# Pozole Verde



## Gizzmo (Oct 24, 2015)

OK, cooler weather is creeping in, and I love me some good Pozole. So here is a recipe that my kids want me to make all the time. I am sure I will get some flak about the Verde part not being homemade. Believe me when I tell you that I have made the Verde sauce many different ways, and the store bought green enchilada sauce is just as good in this recipe. So here it goes....oh, and get out the big pot for this one.

2-3 pound lean pork (loin, tenderloin ) both work great..
Cube in about 1 inch chunks and brown in a little olive oil
Rough cut (large dice) 1 or 2 big red, green, or yellow bell pepper
Rough cut large red onion
1/2 a bag of shredded carrots
1 (8 oz) can diced mild green chilies (or medium if your kids won't fuss)
1/2 of a whole pod of garlic (I like me some garlic to) smashed and minced
Add all vegetables and garlic to the meat and cook for about 10 minutes
Stir in 2 small cans, or 1 large can quality green enchilada sauce. I like Las Palmas
Let this simmer for about 5 more minutes
Add 4 cups low sodium chicken broth (1 box)
Add 4 cups vegetable broth (1 box)
Add 4 cups of water (May need to add more after simmering for a while)
1 & 1/2tsp of ground cummin
1 Tbs mexican oregano (rubbed in palms to fine crush before throwing in)
About a half a bunch fine chopped cilantro (stems & all)
Kosher salt and ground pepper to taste
Let this simmer for about 2 hours, while fighting off everyone from dipping into it.
Serve with chopped cilantro, chopped green onion, and lots of lime wedges on the side.

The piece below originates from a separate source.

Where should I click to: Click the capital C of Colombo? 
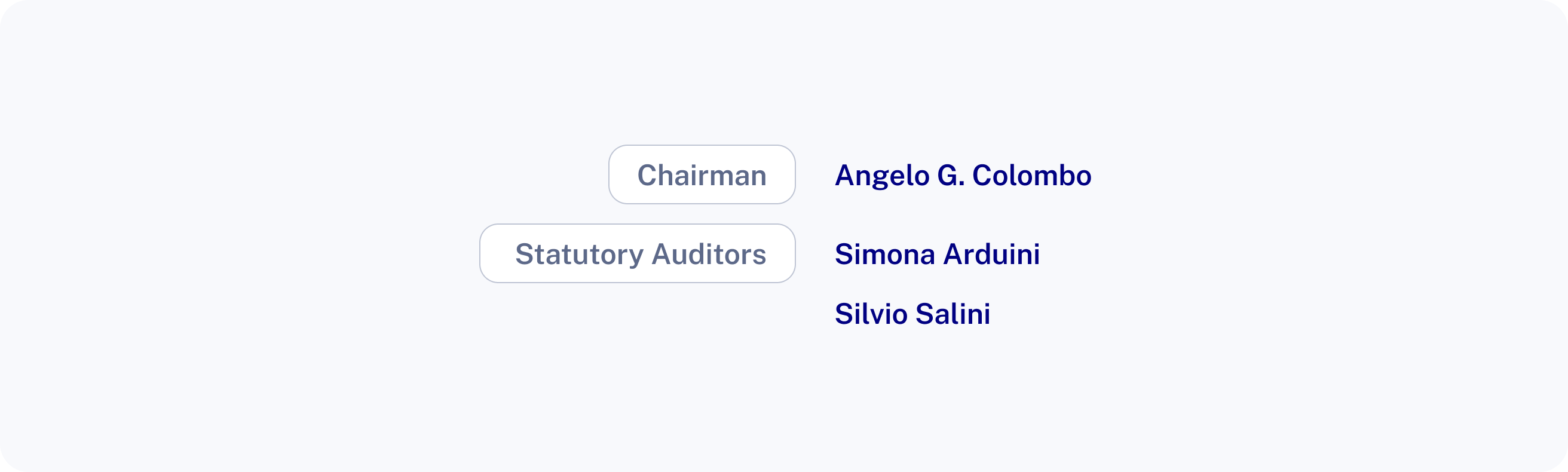coord(982,175)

Ring the dinner bell, and get outta the way. And print this out, you will need it again.:biggrin:

PS: I like to add me several drops xxxtra hot El Yucateco habanero sauce to my bowl...


----------



## Gizzmo (Oct 24, 2015)

Silly me, add 1 large can of mexican style Pozole. The LARGE can, drained. Like the 1/2 gallon sized can!


----------



## fishingtwo (Feb 23, 2009)

Sounds 👍


----------



## kweber (Sep 20, 2005)

deer camp food!
wild hog back-strap what Ima thinking...
I 'll try it'''


----------



## Gizzmo (Oct 24, 2015)

*Updated Pozole Verde*

OK, cooler weather is creeping in, and I love me some good Pozole. So here is a recipe that my kids want me to make all the time. I am sure I will get some flak about the Verde part not being homemade. Believe me when I tell you that I have made the Verde sauce many different ways, and the store bought green enchilada sauce is just as good in this recipe. So here it goes....oh, and get out the big pot for this one.

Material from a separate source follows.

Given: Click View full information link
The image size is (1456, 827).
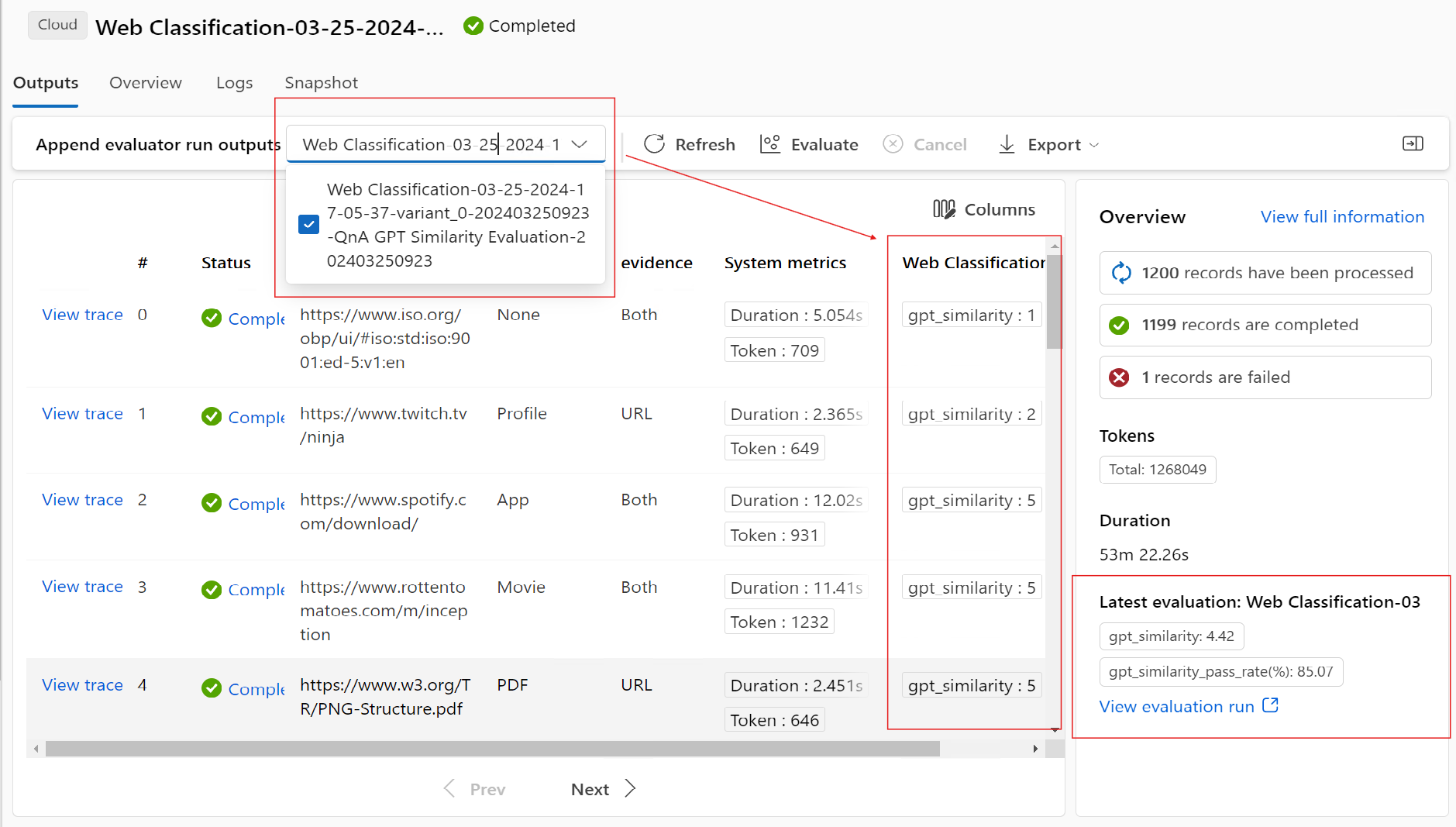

2-3 pound lean pork (loin, tenderloin ) both work great..
Cube in about 1 inch chunks and brown in a little olive oil
Rough cut (large dice) 1 or 2 big red, green, or yellow bell pepper
Rough cut large red onion
1/2 a bag of shredded carrots
1 (8 oz) can diced mild green chilies (or medium if your kids won't fuss)
1/2 of a whole pod of garlic (I like me some garlic to) smashed and minced
Add all vegetables and garlic to the meat and cook for about 10 minutes
Stir in 2 small cans, or 1 large can quality green enchilada sauce. I like Las Palmas
Let this simmer for about 5 more minutes
Add 4 cups low sodium chicken broth (1 box)
Add 4 cups vegetable broth (1 box)
Add 4 cups of water (May need to add more after simmering for a while)
1 LARGE can Mexican hominy drained
1 & 1/2tsp of ground cummin
1 Tbs mexican oregano (rubbed in palms to fine crush before throwing in)
About a half a bunch fine chopped cilantro (stems & all)
Kosher salt and ground pepper to taste
Let this simmer for about 2 hours, while fighting off everyone from dipping into it.
Serve with chopped cilantro, chopped green onion, and lots of lime wedges on the side.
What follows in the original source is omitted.